Cemşidi, “Trump, müzakere istediğini gösterdi fakat bundan daha önemli olan müzakerelerin sonuç vermesidir. Trump, Kuzey Kore lideriyle de görüştü, müzakere olabilir fakat sonuç alınması çok çok önemlidir. İran’ın yaptığı hatalar hassasiyetlerin üst seviyeye çıkmasına yol açtı. İran’a şüpheyle bakıyorlar. Müzakere olması halinde de bunun barış ve İran ile ABD arasındaki düşmanlığı bertaraf edeceği konusunda iyimser değilim.” dedi.

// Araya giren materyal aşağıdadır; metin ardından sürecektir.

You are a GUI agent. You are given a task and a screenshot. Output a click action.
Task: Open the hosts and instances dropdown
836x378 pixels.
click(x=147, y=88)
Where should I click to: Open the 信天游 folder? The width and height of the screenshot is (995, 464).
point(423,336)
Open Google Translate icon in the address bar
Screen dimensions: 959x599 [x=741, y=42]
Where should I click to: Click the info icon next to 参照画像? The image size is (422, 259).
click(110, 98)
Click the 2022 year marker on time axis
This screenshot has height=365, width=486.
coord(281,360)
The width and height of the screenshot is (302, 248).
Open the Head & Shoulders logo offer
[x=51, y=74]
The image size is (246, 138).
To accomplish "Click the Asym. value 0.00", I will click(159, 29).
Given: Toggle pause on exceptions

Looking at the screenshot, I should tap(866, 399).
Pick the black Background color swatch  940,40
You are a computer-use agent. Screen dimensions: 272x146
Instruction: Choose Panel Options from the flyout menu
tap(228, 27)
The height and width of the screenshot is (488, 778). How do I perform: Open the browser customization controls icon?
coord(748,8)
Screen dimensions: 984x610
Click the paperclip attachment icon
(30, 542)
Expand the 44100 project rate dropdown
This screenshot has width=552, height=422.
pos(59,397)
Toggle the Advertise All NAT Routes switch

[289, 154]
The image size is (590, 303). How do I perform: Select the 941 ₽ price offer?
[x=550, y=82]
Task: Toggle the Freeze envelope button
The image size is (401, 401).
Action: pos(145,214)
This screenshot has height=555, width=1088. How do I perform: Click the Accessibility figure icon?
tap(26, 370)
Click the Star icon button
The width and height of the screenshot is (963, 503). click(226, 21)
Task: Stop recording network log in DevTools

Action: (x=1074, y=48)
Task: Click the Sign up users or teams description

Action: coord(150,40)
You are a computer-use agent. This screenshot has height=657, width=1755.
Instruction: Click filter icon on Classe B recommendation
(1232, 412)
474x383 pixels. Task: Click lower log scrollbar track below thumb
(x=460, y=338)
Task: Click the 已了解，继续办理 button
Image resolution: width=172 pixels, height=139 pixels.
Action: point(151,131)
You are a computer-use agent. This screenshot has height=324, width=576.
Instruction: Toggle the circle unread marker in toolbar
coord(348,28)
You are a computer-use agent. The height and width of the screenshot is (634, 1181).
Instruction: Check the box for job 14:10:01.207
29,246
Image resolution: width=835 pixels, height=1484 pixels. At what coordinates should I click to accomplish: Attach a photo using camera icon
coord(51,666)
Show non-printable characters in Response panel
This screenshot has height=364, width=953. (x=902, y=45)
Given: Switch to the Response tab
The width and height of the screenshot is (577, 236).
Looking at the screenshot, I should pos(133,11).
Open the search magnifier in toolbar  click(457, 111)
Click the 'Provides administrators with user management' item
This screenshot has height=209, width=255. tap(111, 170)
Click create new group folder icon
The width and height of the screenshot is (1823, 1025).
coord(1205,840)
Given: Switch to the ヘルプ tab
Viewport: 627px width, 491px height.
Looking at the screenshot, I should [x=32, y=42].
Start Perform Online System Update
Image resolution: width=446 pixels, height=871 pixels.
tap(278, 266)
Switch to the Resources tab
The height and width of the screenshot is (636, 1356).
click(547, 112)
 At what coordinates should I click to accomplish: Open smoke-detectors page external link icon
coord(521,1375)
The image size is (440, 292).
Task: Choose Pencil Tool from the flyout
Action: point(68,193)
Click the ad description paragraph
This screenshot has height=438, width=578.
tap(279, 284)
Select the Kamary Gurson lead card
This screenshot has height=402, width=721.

ABD’nin İran’da yapısal ve temel bir değişim peşinde olduğunu ortaya koyduğunu aktaran Cemşidi, sözlerini şöyle tamamladı:
“ABD’nin istediği yapısal değişimler İran’ın özünün değişmesi anlamına geliyor. ABD, İran’ı anormal bir devlet olarak görüyor. Yaşanan gelişmelerde barışa dair bir işaret göremiyoruz. Bir süredir teyit edilmeyen haberlere göre Devrim Muhafızları, Hürmüz Boğazı’nı kapatmak için operasyon düzenlemeyi planlıyor. Bunlar elbette daha önce de dile getirilen mevzular. Tüm bunlar düşmanlığın göstergesi. Bu noktada, İran’dan barış, akılcılık ve müzakereye dair bir tutum göremiyoruz.”